Against these odds, can the U.S. avoid the fate of previous invaders and prevent the Afghan crisis from becoming Obama's Achille's heel?  It is difficult to answer history in the affirmative unless we genuinely pursue a drastically different path—in line with the advocacy of ‘change', and Obama's status as the Nobel Laureate for peace. The way to win peace without losing the war is to think outside the box for a practical solution based on trust and sincerity to show that we are a ‘helping hand' and not an ‘occupying force.'

Afghanistan's enemies are poverty, political disenfranchisement, religious manipulation, and social alienation. Through the peace alternative we can give the people the hope and opportunity for a life style that doesn't feed on the miseries of war—"Nothing stops crime better than a working hand."  We can drain the pond in which the extremists fish by denying them their most formidable resource—the human resource.

Such a strategy demands that our 21st century expectations meet the 19th century life style of the Afghans at the juncture of peace and reconciliation so that for once we can apply their solutions to their problems. They can be independent within the modern world, but not isolated from it.  The starting point can be the Pashto saying, "You can't win villages by force," as we direct our efforts towards village building instead of ‘nation building.'  We can do this by building village community centers to introduce modernity to them on their terms.

The benefits of an enduring peace will always out weigh the miseries of perpetual wars.  By making a tangible and visible investment in their lives, as the U.S. did in the 1960s, we can win the hearts and minds of the economically neglected and politically marginalized Pashtuns in the war-torn areas of rural Afghanistan and Pakistan.

The safety of these community centers can be guaranteed through a priority of built-in immunities.  Mosques that have a built-in protection against extremists' attacks should be built first and schools, libraries, and health clinics should be phased in according to a similar safety assessment. These facilities should be Internet-connected to broaden the people's worldview by providing access to a more progressive Islam that is not in conflict with modernity and a spiritual rather than the doctrinal dimension of Islam.  There should be electronic libraries on history, literature, arts and sciences that revive a sense of cultural pride in a heritage that inspires a sense of responsibility through relevant historical narratives.

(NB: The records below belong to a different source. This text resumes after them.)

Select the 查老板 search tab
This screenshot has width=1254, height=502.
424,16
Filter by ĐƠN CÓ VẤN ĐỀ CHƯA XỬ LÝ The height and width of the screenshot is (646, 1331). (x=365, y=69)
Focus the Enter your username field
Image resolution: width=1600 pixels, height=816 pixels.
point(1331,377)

In due course, sports facilities should be built to draw the youth away from battlefields. Arts, crafts, and cottage industry modules should be built with micro-lending banking; agribusiness cooperatives to subsidize alternative crop substitution replacing opium poppy cultivation.  Pharmaceutical plants should be built to turn the local poppy harvest into medicinal drugs that will not only eliminate narco-financing of the insurgency, but also provide opportunities for sound economic investment.

Because the community will have a vested interest in these projects, they will protect with their blood that which they have built with their own hands.  Nonetheless, a contingency of rapid re-building plans should be in place in the event of attacks and sabotage.

As extensive as this may seem, it can be done with a fraction of the cost of military operations and will certainly have better prospects of success.

They say a republic loses its soul when it becomes an empire. The opportunity awaits a new American leader like Barack Obama to convince the world that our imperial reach can be soulfully democratic.